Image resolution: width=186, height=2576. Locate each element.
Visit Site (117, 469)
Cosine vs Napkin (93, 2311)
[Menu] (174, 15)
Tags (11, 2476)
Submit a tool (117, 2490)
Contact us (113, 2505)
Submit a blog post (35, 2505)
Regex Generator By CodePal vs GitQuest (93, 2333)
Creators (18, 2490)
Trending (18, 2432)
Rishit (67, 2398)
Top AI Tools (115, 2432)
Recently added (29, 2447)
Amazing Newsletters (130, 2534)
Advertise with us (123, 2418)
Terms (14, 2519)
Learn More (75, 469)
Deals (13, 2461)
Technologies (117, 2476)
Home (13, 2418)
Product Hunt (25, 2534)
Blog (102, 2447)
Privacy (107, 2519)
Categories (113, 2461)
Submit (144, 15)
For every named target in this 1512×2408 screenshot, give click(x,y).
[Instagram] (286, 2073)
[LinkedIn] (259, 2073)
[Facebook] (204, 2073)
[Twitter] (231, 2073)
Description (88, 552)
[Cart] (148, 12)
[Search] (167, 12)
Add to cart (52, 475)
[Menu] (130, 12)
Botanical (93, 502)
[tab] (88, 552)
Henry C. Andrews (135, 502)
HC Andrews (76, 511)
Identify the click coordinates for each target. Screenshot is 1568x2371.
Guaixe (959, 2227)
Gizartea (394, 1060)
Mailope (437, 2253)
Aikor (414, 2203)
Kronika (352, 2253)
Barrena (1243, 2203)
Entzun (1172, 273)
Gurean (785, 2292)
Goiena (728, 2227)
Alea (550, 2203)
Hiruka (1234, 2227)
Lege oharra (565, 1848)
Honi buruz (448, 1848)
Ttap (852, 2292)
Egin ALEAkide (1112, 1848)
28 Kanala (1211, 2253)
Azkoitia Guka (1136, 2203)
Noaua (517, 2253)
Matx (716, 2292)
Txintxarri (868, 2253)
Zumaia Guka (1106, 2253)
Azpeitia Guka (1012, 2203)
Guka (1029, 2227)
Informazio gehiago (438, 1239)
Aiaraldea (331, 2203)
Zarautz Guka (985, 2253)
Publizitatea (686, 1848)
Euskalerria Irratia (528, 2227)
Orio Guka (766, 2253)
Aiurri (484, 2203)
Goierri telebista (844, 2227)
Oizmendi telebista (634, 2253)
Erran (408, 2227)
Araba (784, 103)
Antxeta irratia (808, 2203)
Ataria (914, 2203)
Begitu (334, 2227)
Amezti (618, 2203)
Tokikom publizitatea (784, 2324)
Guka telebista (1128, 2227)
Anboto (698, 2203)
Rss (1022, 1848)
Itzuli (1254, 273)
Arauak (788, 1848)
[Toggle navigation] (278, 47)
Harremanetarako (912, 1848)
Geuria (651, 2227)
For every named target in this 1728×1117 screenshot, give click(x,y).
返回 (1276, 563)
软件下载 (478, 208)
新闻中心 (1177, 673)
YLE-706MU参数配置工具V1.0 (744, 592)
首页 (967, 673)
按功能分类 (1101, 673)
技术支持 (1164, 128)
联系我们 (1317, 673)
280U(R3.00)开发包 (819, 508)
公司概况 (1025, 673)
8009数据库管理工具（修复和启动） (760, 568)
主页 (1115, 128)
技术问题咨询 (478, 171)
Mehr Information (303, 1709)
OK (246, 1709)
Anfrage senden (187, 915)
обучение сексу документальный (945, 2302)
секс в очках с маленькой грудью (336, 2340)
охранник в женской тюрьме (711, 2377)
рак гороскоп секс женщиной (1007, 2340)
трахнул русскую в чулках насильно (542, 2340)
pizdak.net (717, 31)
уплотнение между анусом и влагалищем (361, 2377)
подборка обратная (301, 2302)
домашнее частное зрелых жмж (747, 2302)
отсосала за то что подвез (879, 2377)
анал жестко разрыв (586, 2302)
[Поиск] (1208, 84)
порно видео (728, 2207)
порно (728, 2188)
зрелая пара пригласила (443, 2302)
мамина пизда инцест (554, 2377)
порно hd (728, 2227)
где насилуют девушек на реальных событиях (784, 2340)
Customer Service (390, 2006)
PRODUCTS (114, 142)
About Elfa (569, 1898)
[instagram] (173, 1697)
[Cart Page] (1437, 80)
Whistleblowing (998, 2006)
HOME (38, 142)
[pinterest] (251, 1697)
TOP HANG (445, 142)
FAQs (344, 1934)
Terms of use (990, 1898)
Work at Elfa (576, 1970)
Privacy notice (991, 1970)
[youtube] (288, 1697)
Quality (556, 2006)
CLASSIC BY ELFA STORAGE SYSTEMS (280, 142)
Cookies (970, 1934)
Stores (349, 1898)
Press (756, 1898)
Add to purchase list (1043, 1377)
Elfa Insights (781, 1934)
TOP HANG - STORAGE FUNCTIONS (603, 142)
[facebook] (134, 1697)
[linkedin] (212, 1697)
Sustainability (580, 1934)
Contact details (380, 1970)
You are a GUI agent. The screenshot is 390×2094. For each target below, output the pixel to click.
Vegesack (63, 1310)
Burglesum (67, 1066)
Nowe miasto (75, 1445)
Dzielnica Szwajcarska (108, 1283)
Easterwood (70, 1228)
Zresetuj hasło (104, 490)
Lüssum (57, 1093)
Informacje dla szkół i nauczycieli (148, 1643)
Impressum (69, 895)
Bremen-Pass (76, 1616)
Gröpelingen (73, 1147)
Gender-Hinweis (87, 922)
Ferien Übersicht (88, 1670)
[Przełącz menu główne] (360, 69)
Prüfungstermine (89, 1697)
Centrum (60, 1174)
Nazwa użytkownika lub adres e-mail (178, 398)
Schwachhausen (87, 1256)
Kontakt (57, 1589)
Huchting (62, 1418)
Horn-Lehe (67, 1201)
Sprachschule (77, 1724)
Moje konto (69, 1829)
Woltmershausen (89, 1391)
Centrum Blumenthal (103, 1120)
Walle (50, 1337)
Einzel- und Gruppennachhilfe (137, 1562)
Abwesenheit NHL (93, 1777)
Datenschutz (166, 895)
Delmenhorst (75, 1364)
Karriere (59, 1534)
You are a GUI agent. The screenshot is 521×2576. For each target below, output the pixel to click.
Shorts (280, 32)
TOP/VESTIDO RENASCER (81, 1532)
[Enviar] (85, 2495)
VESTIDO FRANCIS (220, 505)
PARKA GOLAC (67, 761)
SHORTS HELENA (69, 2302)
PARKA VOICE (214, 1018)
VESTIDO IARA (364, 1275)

++++++++++

Return the full listing. Keep each line exactly as it stands.

• _ANSWER_
Image resolution: width=186, height=2576. Locate each element.
Visit Site (117, 469)
Cosine vs Napkin (93, 2311)
[Menu] (174, 15)
Tags (11, 2476)
Submit a tool (117, 2490)
Contact us (113, 2505)
Submit a blog post (35, 2505)
Regex Generator By CodePal vs GitQuest (93, 2333)
Creators (18, 2490)
Trending (18, 2432)
Rishit (67, 2398)
Top AI Tools (115, 2432)
Recently added (29, 2447)
Amazing Newsletters (130, 2534)
Advertise with us (123, 2418)
Terms (14, 2519)
Learn More (75, 469)
Deals (13, 2461)
Technologies (117, 2476)
Home (13, 2418)
Product Hunt (25, 2534)
Blog (102, 2447)
Privacy (107, 2519)
Categories (113, 2461)
Submit (144, 15)
For every named target in this 1512×2408 screenshot, give click(x,y).
[Instagram] (286, 2073)
[LinkedIn] (259, 2073)
[Facebook] (204, 2073)
[Twitter] (231, 2073)
Description (88, 552)
[Cart] (148, 12)
[Search] (167, 12)
Add to cart (52, 475)
[Menu] (130, 12)
Botanical (93, 502)
[tab] (88, 552)
Henry C. Andrews (135, 502)
HC Andrews (76, 511)
Identify the click coordinates for each target. Screenshot is 1568x2371.
Guaixe (959, 2227)
Gizartea (394, 1060)
Mailope (437, 2253)
Aikor (414, 2203)
Kronika (352, 2253)
Barrena (1243, 2203)
Entzun (1172, 273)
Gurean (785, 2292)
Goiena (728, 2227)
Alea (550, 2203)
Hiruka (1234, 2227)
Lege oharra (565, 1848)
Honi buruz (448, 1848)
Ttap (852, 2292)
Egin ALEAkide (1112, 1848)
28 Kanala (1211, 2253)
Azkoitia Guka (1136, 2203)
Noaua (517, 2253)
Matx (716, 2292)
Txintxarri (868, 2253)
Zumaia Guka (1106, 2253)
Azpeitia Guka (1012, 2203)
Guka (1029, 2227)
Informazio gehiago (438, 1239)
Aiaraldea (331, 2203)
Zarautz Guka (985, 2253)
Publizitatea (686, 1848)
Euskalerria Irratia (528, 2227)
Orio Guka (766, 2253)
Aiurri (484, 2203)
Goierri telebista (844, 2227)
Oizmendi telebista (634, 2253)
Erran (408, 2227)
Araba (784, 103)
Antxeta irratia (808, 2203)
Ataria (914, 2203)
Begitu (334, 2227)
Amezti (618, 2203)
Tokikom publizitatea (784, 2324)
Guka telebista (1128, 2227)
Anboto (698, 2203)
Rss (1022, 1848)
Itzuli (1254, 273)
Arauak (788, 1848)
[Toggle navigation] (278, 47)
Harremanetarako (912, 1848)
Geuria (651, 2227)
For every named target in this 1728×1117 screenshot, give click(x,y).
返回 (1276, 563)
软件下载 (478, 208)
新闻中心 (1177, 673)
YLE-706MU参数配置工具V1.0 (744, 592)
首页 (967, 673)
按功能分类 (1101, 673)
技术支持 (1164, 128)
联系我们 (1317, 673)
280U(R3.00)开发包 (819, 508)
公司概况 (1025, 673)
8009数据库管理工具（修复和启动） (760, 568)
主页 (1115, 128)
技术问题咨询 (478, 171)
Mehr Information (303, 1709)
OK (246, 1709)
Anfrage senden (187, 915)
обучение сексу документальный (945, 2302)
секс в очках с маленькой грудью (336, 2340)
охранник в женской тюрьме (711, 2377)
рак гороскоп секс женщиной (1007, 2340)
трахнул русскую в чулках насильно (542, 2340)
pizdak.net (717, 31)
уплотнение между анусом и влагалищем (361, 2377)
подборка обратная (301, 2302)
домашнее частное зрелых жмж (747, 2302)
отсосала за то что подвез (879, 2377)
анал жестко разрыв (586, 2302)
[Поиск] (1208, 84)
порно видео (728, 2207)
порно (728, 2188)
зрелая пара пригласила (443, 2302)
мамина пизда инцест (554, 2377)
порно hd (728, 2227)
где насилуют девушек на реальных событиях (784, 2340)
Customer Service (390, 2006)
PRODUCTS (114, 142)
About Elfa (569, 1898)
[instagram] (173, 1697)
[Cart Page] (1437, 80)
Whistleblowing (998, 2006)
HOME (38, 142)
[pinterest] (251, 1697)
TOP HANG (445, 142)
FAQs (344, 1934)
Terms of use (990, 1898)
Work at Elfa (576, 1970)
Privacy notice (991, 1970)
[youtube] (288, 1697)
Quality (556, 2006)
CLASSIC BY ELFA STORAGE SYSTEMS (280, 142)
Cookies (970, 1934)
Stores (349, 1898)
Press (756, 1898)
Add to purchase list (1043, 1377)
Elfa Insights (781, 1934)
TOP HANG - STORAGE FUNCTIONS (603, 142)
[facebook] (134, 1697)
[linkedin] (212, 1697)
Sustainability (580, 1934)
Contact details (380, 1970)
You are a GUI agent. The screenshot is 390×2094. For each target below, output the pixel to click.
Vegesack (63, 1310)
Burglesum (67, 1066)
Nowe miasto (75, 1445)
Dzielnica Szwajcarska (108, 1283)
Easterwood (70, 1228)
Zresetuj hasło (104, 490)
Lüssum (57, 1093)
Informacje dla szkół i nauczycieli (148, 1643)
Impressum (69, 895)
Bremen-Pass (76, 1616)
Gröpelingen (73, 1147)
Gender-Hinweis (87, 922)
Ferien Übersicht (88, 1670)
[Przełącz menu główne] (360, 69)
Prüfungstermine (89, 1697)
Centrum (60, 1174)
Nazwa użytkownika lub adres e-mail (178, 398)
Schwachhausen (87, 1256)
Kontakt (57, 1589)
Huchting (62, 1418)
Horn-Lehe (67, 1201)
Sprachschule (77, 1724)
Moje konto (69, 1829)
Woltmershausen (89, 1391)
Centrum Blumenthal (103, 1120)
Walle (50, 1337)
Einzel- und Gruppennachhilfe (137, 1562)
Abwesenheit NHL (93, 1777)
Datenschutz (166, 895)
Delmenhorst (75, 1364)
Karriere (59, 1534)
You are a GUI agent. The screenshot is 521×2576. For each target below, output the pixel to click.
Shorts (280, 32)
TOP/VESTIDO RENASCER (81, 1532)
[Enviar] (85, 2495)
VESTIDO FRANCIS (220, 505)
PARKA GOLAC (67, 761)
SHORTS HELENA (69, 2302)
PARKA VOICE (214, 1018)
VESTIDO IARA (364, 1275)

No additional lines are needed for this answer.